Integrating data mining and forecasting

Leveraging time-series data offers the best possible forecasting model.

Data Mining Intro

By Tim Rey and Chip Wells

Big data means different things to different people. In the context of forecasting, the savvy decision-maker needs to find ways to derive value from big data. Data mining for forecasting offers the opportunity to leverage the numerous sources of time-series data, both internal and external, now readily available to the business decision-maker, into actionable strategies that can directly impact profitability. Deciding what to make, when to make it and for whom is a complex process. Understanding what factors drive demand and how these factors (e.g., raw materials, logistics, labor, etc.) interact with production processes or demand and change over time are keys to deriving value in this context.  

Traditional data mining processes, methods and technology oriented to static-type data (data not having a time-series framework) has grown immensely in the last quarter century (Fayyad, et al. (1996), Cabena, et al. (1998), Berry (2000), Pyle (2003), Duling, Thompson (2005), Rey, Kalos (2005), Kurgan and Musilek (2006), Han, Kamber (2012)). These references speak to the process as well as the myriad methods aimed at building prediction models on data that does not have a time-series framework. Significant value can be found in the interdisciplinary notion of data mining for forecasting – the use of time-series-based methods to mine data collected over time.

■ **WHAT TO WORK ON**
The data mining passage above cites several works in parentheses. List each of those citations with its year, in the order given.

■ **ENTRIES**
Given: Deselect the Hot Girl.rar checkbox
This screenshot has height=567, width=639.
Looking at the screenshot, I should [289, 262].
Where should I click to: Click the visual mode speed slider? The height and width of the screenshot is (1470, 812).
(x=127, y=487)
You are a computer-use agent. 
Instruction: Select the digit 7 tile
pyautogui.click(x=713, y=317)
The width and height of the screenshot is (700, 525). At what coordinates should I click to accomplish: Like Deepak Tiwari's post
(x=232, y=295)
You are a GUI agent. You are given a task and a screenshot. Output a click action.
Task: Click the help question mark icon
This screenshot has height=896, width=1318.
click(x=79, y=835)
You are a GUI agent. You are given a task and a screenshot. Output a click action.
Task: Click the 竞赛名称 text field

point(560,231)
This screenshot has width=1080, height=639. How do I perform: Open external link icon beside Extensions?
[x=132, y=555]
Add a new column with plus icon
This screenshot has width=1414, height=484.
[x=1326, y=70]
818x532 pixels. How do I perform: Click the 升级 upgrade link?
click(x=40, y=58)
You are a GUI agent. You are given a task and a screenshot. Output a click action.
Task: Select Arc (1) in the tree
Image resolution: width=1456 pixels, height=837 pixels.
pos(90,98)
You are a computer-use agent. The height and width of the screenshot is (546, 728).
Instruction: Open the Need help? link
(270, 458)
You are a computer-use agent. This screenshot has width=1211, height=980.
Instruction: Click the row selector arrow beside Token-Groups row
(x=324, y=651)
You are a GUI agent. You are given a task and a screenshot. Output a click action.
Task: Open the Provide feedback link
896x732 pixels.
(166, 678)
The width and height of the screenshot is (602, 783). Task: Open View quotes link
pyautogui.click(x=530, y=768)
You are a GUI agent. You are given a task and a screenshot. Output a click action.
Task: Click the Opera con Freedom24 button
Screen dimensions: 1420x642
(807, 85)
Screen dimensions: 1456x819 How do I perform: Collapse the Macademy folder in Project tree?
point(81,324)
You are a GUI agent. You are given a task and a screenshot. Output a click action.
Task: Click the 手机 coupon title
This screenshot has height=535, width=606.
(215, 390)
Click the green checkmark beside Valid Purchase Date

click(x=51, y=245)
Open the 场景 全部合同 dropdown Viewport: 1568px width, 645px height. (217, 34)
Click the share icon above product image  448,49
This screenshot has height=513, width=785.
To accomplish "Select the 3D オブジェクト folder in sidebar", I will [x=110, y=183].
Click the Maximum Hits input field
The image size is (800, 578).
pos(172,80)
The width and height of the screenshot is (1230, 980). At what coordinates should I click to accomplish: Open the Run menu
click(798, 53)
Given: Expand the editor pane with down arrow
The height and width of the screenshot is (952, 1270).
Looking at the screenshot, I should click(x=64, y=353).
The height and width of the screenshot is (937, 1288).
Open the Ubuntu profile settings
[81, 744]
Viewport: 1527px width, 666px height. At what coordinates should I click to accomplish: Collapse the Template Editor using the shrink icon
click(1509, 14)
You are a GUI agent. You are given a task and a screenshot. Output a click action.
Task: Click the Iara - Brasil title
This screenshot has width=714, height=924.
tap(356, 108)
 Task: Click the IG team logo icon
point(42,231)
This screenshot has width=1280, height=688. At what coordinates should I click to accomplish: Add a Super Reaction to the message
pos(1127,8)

■ **TASK SOLUTION**
- Fayyad, et al. (1996)
- Cabena, et al. (1998)
- Berry (2000)
- Pyle (2003)
- Duling, Thompson (2005)
- Rey, Kalos (2005)
- Kurgan and Musilek (2006)
- Han, Kamber (2012)